The popular vote has a very different story. Barring a few brief hiccups, Obama was consistently ahead of Romney prior to the first debate; after it, national polls have repeatedly flipped the popular vote back and forth between the two men. This is where the Humphrey campaign offers a useful historical parallel: Like Romney with Obama, Humphrey trailed behind Nixon through the bulk of the campaign until a single game-changing moment roughly five weeks before Election Day caused him to rapidly improve in the polls (due in Humphrey’s case to a widely-lauded speech on the Vietnam War). Had the election been held one week later, it is quite possible that Humphrey would have been among the handful of Also Rans to win the popular vote while losing the election itself (including Andrew Jackson in 1824, Samuel Tilden in 1876, Grover Cleveland in 1888, and Al Gore in 2000).
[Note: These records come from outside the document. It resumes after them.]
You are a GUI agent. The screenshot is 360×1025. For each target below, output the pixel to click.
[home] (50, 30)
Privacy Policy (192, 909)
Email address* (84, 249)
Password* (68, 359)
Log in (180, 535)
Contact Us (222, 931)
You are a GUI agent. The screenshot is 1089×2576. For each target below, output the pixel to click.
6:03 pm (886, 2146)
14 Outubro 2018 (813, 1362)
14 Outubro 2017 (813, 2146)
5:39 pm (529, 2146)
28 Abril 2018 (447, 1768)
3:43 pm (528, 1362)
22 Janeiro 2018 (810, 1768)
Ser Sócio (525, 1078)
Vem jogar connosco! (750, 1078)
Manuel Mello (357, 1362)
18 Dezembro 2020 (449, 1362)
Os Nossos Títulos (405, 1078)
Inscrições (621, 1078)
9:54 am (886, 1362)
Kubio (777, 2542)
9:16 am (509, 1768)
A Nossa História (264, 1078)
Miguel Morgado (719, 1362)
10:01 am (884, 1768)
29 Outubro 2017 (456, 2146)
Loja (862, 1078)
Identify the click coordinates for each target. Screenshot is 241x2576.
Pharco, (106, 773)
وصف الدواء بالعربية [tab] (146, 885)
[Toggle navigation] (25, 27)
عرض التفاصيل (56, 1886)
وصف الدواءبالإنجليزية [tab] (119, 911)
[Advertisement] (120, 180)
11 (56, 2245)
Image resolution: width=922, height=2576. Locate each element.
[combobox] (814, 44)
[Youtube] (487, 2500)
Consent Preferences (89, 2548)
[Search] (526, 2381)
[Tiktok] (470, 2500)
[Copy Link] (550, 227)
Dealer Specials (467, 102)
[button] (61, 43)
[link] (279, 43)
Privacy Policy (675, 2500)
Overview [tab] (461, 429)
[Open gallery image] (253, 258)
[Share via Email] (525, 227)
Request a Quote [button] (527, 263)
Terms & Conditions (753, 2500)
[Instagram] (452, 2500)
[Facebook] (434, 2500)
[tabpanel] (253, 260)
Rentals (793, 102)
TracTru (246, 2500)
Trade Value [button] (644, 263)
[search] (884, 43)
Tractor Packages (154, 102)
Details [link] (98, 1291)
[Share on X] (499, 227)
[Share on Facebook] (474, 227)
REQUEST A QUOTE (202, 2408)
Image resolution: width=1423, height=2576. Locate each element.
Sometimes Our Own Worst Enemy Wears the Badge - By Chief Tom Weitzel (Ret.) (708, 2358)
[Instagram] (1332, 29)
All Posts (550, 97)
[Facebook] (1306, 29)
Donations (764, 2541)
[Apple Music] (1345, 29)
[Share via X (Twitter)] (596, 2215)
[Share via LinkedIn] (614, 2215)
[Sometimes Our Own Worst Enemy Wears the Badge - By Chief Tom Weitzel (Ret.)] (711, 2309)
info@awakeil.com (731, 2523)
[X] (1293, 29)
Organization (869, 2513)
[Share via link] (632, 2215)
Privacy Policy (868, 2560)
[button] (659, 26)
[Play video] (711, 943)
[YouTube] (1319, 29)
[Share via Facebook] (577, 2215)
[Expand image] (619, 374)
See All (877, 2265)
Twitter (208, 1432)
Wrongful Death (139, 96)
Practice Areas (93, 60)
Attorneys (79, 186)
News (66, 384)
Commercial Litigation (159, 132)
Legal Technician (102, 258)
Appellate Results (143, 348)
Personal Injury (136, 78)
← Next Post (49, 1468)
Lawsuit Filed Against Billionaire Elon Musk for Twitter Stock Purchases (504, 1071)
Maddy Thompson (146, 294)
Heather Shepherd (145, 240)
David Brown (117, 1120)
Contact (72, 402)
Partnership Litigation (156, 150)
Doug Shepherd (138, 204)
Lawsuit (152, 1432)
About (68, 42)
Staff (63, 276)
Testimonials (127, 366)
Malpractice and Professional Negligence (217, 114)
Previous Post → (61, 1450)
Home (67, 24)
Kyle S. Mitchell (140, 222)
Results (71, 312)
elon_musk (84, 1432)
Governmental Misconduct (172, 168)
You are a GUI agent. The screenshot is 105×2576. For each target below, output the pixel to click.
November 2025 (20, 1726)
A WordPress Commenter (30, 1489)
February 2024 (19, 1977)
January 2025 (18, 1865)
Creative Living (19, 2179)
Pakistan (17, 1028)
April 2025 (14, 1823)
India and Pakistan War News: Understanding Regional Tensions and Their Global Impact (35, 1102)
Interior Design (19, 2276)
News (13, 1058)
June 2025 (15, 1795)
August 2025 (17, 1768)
Instead, Humphrey fell behind Nixon in the popular vote by 0.7%, making the 1968 election one of six in which less than a single percentage point separated the two major candidates (the others being in 1880, 1884, 1888, 1960, 1968, and 2000). More importantly, he lost in the Electoral College by 302 to 191 (with 45 electoral votes going to segregationist third-party candidate George Wallace). Like Obama, Nixon had carefully built up a firewall of strength in the one place that, for better or worse, matters most.
My hunch is that Romney will also lose the popular vote by less than one percent, although for the sake of convenience, I’m rounding Obama to 50% and Romney to 49% (as well as giving 1% to Libertarian candidate Gary Johnson, with the rest being split among various third parties). This would leave Obama with the dubious distinction of having the closest popular margin of victory ever received by a re-elected president, a record currently held by none other than George W. Bush (who beat John Kerry in 2004 by 2.4%). Of course, it is also quite possible that Romney will do what Humphrey could not and actually win the popular vote, which would make Obama the only incumbent to win another term without a plurality of the votes cast. Either way, one can safely bet against the Republicans actually winning the White House this year. What journalist Theodore H. White wrote of Humphrey will be just as true of Romney:
“As if by defiance of all political gravity, [he] had converted the downsweep of early autumn into a soaring upward streak that was to miss the rung of the magic trapeze by finger-short margins.”